Karel Van Miert, European Commissioner for competition, said last week the planned merger between Deutsche Telekom and Telecom Italia 'would merit an in-depth inquiry'.
He added that he had 'a hunch' it would go to a second phase, four-month long investigation.
'If we have three big incumbent operators coming together, two merging and one as a partner, it creates all kinds of problems,' he said.
Speaking at a European Parliament economic and monetary affairs committee meeting, Van Miert said any merger between the two companies would have to be notified to the commission, which would not accept the merger without 'conditions being imposed'.
'Problems would be created in other member states, such as Austria, because the companies compete there with each other. There are quite a lot of hitches that need to be addressed, and which must be dealt with the greatest possible transparency,' he said.
Van Miert said he had other concerns relating to the lack of competition in the Italian telecoms market and said he had warned Telecom Italia a year ago that if it wished to enter into an alliance, the Italian market had to become more open to competition.
'The situation has changed a lot since then, with Mannesmann and Olivetti emerging as operators - the market is moving more quickly now,' he said.
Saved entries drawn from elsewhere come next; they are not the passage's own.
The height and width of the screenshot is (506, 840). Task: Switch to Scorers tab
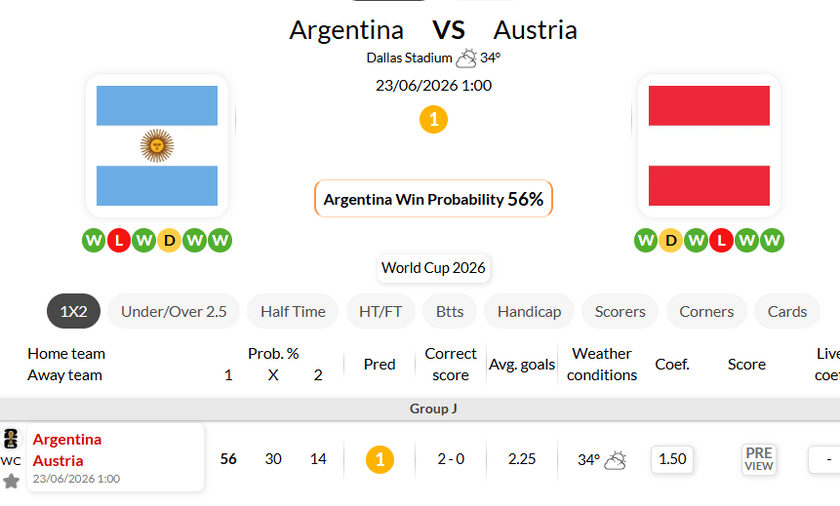[620, 311]
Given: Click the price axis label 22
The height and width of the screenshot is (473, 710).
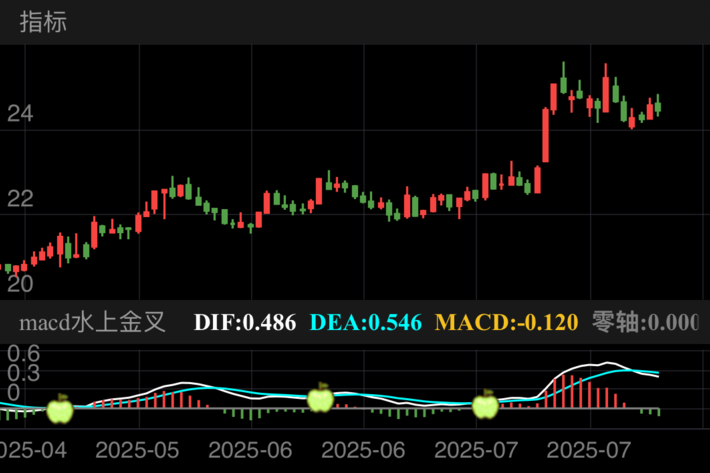Looking at the screenshot, I should tap(20, 199).
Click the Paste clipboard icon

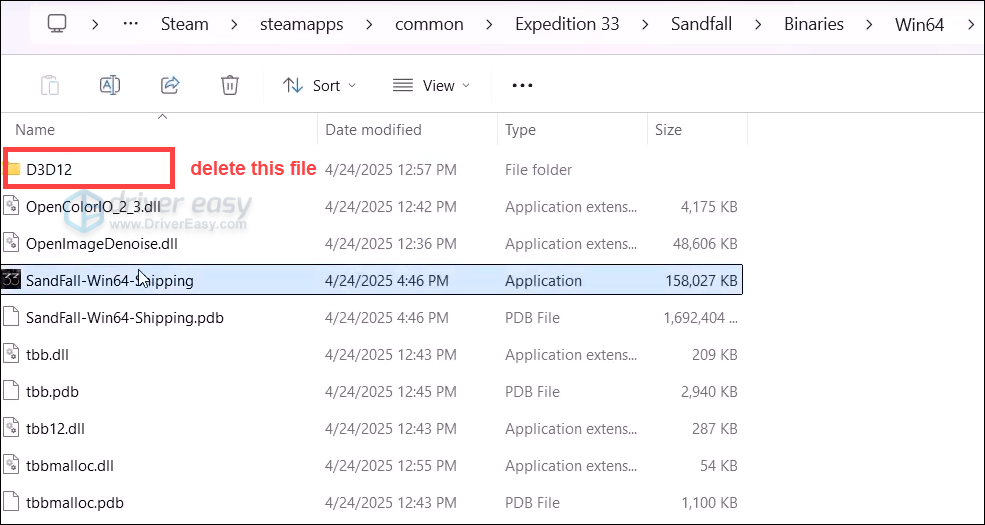50,86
Other concerns include Telecom Italia's proposed integration of its mobile unit, Telecom Italia Mobile (TIM),Van Miert added. Telecom Italia already owns 60 per cent of TIM and was planning to acquire the remaining 40 per cent to fend off Olivetti's hostile take-over offer (see box).
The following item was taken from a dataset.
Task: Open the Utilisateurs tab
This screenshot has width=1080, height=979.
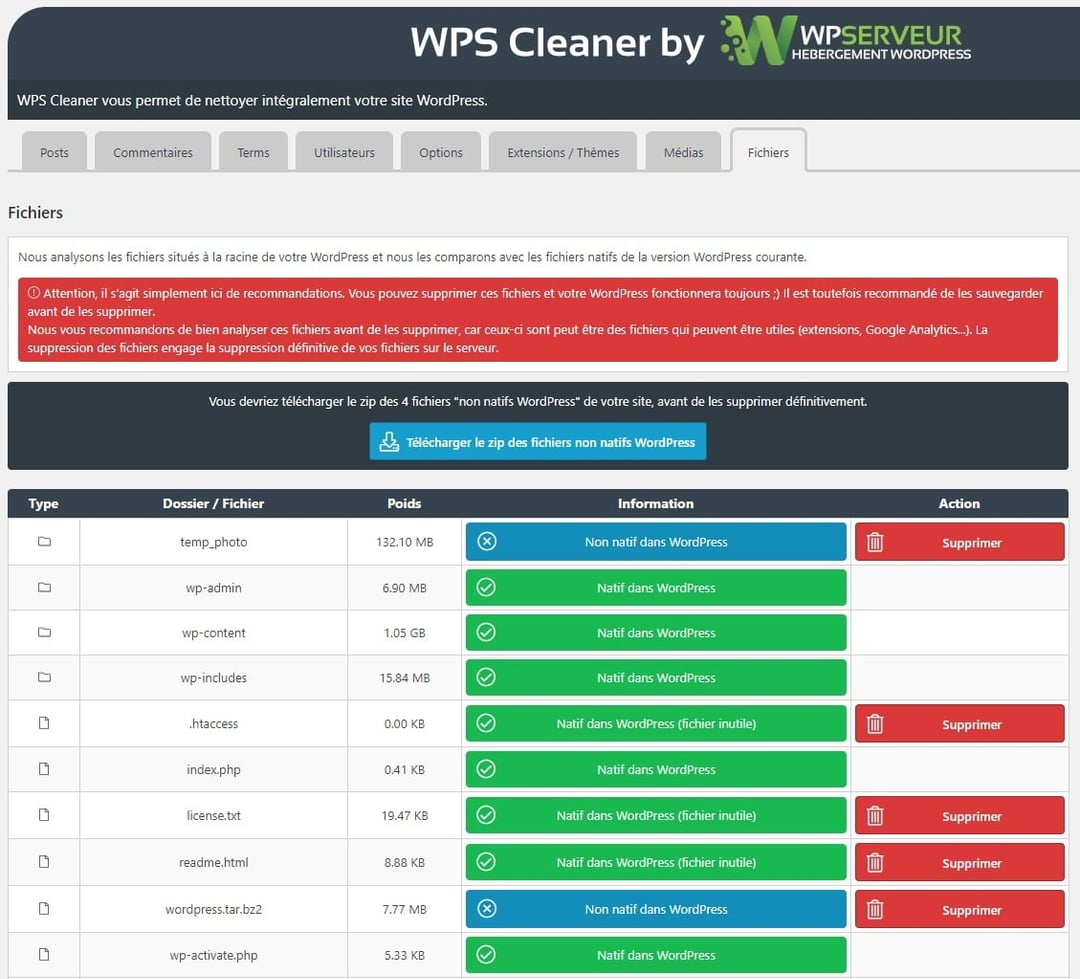Action: point(343,152)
'I had concerns because this re-integration would contribute to upsetting fair competition in the mobile area,' said Van Miert. 'Things must be transparent between voice telephony and mobile telephony - clear separation is needed. Telecom Italia's planned re-integration of TIM will not happen if it merges with Deutsche Telekom,' he added.
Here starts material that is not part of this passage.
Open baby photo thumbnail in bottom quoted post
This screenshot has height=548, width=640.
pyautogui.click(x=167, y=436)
Van Miert said he could not anticipate the result of the commission's inquiry, but claimed it was a 'large case with competition conditions which other telecoms companies will complain about'.
A commission source said that for a clearance of the merger, Deutsche Telekom would 'be very well advised' to divest its interest in the WIND joint venture with France Telecom, that holds the third Italian mobile licence and which operates a optical fibre network.
OLIVETTI'S BID UP IN THE AIR
The merger between Telecom Italia and Deutsche Telekom was designed to fend off a hostile bid for Telecom Italia by Olivetti. Olivetti's formal prospectus was approved by the Italian stock exchange regulator last week for the Italian company's voting stock. Despite the fact that the Telecom Italia board approved the plans for the merger with the German telecoms organisation, there is no guarantee that it will go through.
At the beginning of the month, Telecom Italia shareholders failed to support its chief executive's plan which would have effectively blocked the hostile takeover of the Italy's largest teleco by Olivetti.
Franco Bernabe needed the approval of 30 per cent of the company's shareholders for his plan to stop the takeover and expected a 35 per cent turnout. But less than 23 per cent of shareholders turned up for the meeting.
The plan included converting non-voting shares into ordinary stock, a buyback of 10 per cent of Telecom Italia's shares and a $24 billion purchase of the 40 per cent stake in Telecom Italia Mobile that Telecom Italia does not already own.
Despite the setback, Bernabe vowed to fight on and is now setting his hopes on the bid with Deutsche Telecom to fend off Olivetti.